Published by the Freedom From Religion Foundation, Inc. FFRF.org

Honorable mention: People of color essay contest — Nicole Kye

Vol. 37 No. 10 December 2020
Nicole Kye                                                                                                                                                                                                                                                                                                                               

Freeing my voice from the iron grip of religion

By Nicole Kye

“Repent your sins.”

“God is watching.”

“That means that you don’t actually believe in Jesus.”

These were the phrases by the Catholic Church that I heard throughout elementary school. I was suffocated by priests, adults, and even peers who criticized my every move.

I was curious and ambitious, but anxiety related to the Church held me in its iron grip. Even though I envisioned myself as a girl who could speak assuredly to crowds, fearlessly lead others, and make a difference in the world, I was trapped by the refrain of “what ifs” constantly echoing in my mind. I feared having my own thoughts, being rejected from the Church, and even missing a single day of mass.

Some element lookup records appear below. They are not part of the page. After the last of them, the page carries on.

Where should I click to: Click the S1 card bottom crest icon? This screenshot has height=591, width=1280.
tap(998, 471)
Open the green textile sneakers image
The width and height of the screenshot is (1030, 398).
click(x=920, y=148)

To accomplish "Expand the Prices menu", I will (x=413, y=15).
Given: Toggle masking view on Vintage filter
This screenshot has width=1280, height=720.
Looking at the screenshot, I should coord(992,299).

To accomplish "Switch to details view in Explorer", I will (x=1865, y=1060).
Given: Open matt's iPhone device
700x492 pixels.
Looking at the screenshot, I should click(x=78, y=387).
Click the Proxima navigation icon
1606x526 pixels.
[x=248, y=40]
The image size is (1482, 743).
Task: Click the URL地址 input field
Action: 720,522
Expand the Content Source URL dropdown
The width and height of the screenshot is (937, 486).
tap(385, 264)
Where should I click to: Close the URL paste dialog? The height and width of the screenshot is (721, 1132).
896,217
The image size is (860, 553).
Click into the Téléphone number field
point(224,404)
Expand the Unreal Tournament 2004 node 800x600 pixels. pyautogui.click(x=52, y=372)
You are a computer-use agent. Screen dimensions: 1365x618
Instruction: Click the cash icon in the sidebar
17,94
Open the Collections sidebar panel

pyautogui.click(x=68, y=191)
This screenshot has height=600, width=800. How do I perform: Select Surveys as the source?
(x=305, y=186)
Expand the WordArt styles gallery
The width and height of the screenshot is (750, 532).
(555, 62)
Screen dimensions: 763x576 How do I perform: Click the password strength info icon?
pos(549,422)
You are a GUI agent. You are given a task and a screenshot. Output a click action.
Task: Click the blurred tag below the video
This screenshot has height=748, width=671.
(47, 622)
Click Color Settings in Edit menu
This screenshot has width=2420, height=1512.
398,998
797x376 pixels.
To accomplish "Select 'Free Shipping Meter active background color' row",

Once entering public middle school, I was introduced to the Franklin Cares Club. The club of six members helped with basic tasks such as bake sales and popcorn stands to raise money for school events.

That’s when the vice principal in charge of the organization marched into my life. Mr. Wu was an energetic man who always sported a tie, rolled-up sleeves, and carried a creative and insightful demeanor. He would excitedly buzz around us students as we completed our tasks, always checking in and challenging us.

Mr. Wu’s favorite question to ask me was “Why not?” If I was skeptical about joining a club, he’d ask “Why not?” If I hesitated to join a debate, he encouraged, “Why not?” If I expressed the most minute hesitation about expressing my true beliefs, he emboldened me by saying, “Why not?” Throughout middle school, he consistently challenged me with this question.

At the beginning of seventh grade, the school held a student council election. To participate in the election, students had to write a speech and deliver it in front of the entire school. I was curious about running, but right on cue, the forbidding chorus of “what ifs” assailed my mind: “What if no one votes for me?” “What if I miss mass for student council meetings?”

“What if my ideas are not accepted?”

But now there was another voice in my head. The voice of Mr. Wu and his trademark expression — “Why not?” “Why not try?” “Why not pursue this goal?” His mighty “why nots” began to drown out my nervous “what ifs.”

I ended up running for student council and being elected secretary. And I didn’t stop there. Mr. Wu’s words had imbued me with a new determination. I embraced the challenge and developed a driving confidence to engage in various clubs and connect with new people.

Now, when I’m faced with a decision, the voice that asks me “Why not?” is my own. This mantra has given me the courage to leave the Church, become the president of multiple clubs, and help organize a countywide festival. I have used these simple words to be

at back that iron hold religion held me in and to become the fearless fighting female my younger self envisioned. While my former church community has forgotten me, I have found new freedom in fighting for human rights, racial equality, and in supporting the LGBTQ+ communities. As a first-generation, non-religious woman and scholar of color, I can only hope that the secular communities on campuses across America warmly accept the new diverse group of incoming first-year students this semester. Finally, I can confidently say that rather than getting engulfed with angst, I now boldly charge into a world of unknowns, with a chorus of “Why nots?” spurring me onward.

Nicole, 19, is a first-year student at Cornell University and hopes to become a cardiac surgeon. Nicole volunteered at the public library and local hospital during high school and also was president of the Civics Youth Corps.